And yet, when it comes to sport (at least for gay athletes), we’re supposed to believe that it’s offensive to display romantic affection, it’s inappropriate to insinuate that an athlete has a sex life, it’s nobody’s business what you do behind closed doors. The Outsports photos show how hypocritical, and how fundamentally cowardly, these claims are. I’ve never seen them applied to straight athletes of either sex, nor even to lesbians. In my experience, they’re directed only at gay men and the media talking about them.
Those criticizing ESPN and Michael Sam on the grounds of “I don’t need to see this” should stop hiding behind the imaginary wall between athletes’ sexuality and their sporting exploits. The same applies to those hiding behind the Bible. They should all admit that they’re repulsed by male homosexuality, whether because they’ve got an anal fixation, because they’re repressing their own homosexual desires, or just because the world wouldn’t be worth living in unless they can spread some hate around. This applies to those freaking out about Conchita Wurst’s beard, about brothers being denied a cable TV show, or those who just can’t deal with a great athlete celebrating good news with the man he loves.
Fans adopt the privacy argument because it’s the most socially acceptable expression of their homophobia. But it’s still homophobia, as becomes clear when you switch the gender of the athlete’s partner. Whether you’re an athlete, an actor, or an accountant, the gender of the person you sleep with, of the person you love, should not matter, but nor should it have to be hidden.
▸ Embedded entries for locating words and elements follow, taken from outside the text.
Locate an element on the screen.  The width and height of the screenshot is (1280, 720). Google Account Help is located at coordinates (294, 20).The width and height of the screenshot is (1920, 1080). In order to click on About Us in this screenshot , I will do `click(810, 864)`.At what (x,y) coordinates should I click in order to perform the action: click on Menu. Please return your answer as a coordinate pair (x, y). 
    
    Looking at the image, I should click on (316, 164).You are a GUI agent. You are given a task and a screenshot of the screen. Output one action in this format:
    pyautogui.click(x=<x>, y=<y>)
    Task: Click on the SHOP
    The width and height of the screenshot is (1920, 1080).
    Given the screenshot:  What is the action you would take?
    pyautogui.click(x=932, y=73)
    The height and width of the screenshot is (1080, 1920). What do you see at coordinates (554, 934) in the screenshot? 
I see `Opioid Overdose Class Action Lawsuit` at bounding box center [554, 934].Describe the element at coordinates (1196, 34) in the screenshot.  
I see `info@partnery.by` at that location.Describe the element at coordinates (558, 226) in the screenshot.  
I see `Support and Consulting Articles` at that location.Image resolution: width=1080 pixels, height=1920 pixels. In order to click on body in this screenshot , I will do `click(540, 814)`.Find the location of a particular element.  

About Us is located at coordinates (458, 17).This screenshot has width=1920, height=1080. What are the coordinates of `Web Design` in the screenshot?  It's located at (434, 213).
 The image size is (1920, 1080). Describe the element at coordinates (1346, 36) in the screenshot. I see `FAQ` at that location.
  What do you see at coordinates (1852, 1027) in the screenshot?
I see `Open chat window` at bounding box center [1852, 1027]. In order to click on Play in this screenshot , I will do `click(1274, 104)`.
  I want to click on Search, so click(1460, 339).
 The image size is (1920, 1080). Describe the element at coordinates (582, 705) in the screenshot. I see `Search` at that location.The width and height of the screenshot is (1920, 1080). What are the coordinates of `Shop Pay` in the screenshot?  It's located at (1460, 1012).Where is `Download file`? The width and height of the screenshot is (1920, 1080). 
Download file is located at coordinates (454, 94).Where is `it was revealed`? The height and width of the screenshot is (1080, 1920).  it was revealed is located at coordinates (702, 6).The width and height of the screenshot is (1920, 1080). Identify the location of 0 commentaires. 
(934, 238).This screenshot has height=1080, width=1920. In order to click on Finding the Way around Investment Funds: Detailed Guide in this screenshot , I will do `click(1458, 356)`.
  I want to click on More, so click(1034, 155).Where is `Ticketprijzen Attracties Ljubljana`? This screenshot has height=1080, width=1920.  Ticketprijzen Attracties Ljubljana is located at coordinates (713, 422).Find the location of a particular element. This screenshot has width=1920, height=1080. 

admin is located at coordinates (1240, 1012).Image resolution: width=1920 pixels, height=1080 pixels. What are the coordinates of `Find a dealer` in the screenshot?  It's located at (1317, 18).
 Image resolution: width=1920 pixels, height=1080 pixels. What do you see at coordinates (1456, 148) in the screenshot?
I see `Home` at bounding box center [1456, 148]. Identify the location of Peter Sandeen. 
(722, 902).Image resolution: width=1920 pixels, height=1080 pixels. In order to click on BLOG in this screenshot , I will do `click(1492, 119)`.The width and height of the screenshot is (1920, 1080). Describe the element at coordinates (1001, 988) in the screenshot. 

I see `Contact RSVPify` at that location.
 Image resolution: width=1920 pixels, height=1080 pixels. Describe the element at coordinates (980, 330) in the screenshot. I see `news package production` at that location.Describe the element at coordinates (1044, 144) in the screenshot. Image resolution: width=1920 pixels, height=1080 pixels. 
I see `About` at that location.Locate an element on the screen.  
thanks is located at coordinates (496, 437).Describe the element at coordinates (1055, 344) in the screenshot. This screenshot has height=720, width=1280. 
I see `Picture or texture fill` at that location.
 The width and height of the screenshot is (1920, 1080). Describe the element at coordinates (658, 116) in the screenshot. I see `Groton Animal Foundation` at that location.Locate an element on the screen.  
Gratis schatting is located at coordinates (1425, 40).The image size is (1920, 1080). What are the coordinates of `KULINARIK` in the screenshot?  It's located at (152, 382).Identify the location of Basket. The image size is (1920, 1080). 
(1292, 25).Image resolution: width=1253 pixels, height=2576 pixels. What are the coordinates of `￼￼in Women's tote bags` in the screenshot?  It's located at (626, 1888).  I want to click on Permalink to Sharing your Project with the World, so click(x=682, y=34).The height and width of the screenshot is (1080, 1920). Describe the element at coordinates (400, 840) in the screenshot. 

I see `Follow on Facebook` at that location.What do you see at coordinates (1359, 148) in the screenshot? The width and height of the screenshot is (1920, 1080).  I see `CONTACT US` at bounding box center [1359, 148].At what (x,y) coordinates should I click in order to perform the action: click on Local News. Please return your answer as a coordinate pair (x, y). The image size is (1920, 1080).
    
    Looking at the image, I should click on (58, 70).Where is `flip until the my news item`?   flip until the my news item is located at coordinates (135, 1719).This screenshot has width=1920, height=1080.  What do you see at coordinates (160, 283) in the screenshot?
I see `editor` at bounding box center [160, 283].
One of the advantages of LGBTQ sport is that there’s no need to pretend that gay athletes are somehow different than straight athletes. When you come to Cleveland and Akron this August to watch the athletes at Gay Games 9, you’ll see a runner cross the finish line and embrace his boyfriend (or girlfriend … there are plenty of straight competitors at the Gay Games). The only people tweeting about it will be their teammates, friends, and fans, and none of them will be speaking for a silent deity or be grossed out by gay cooties. They’ll just be happy, because whether you win or lose, everyone finishing a race deserves a hug.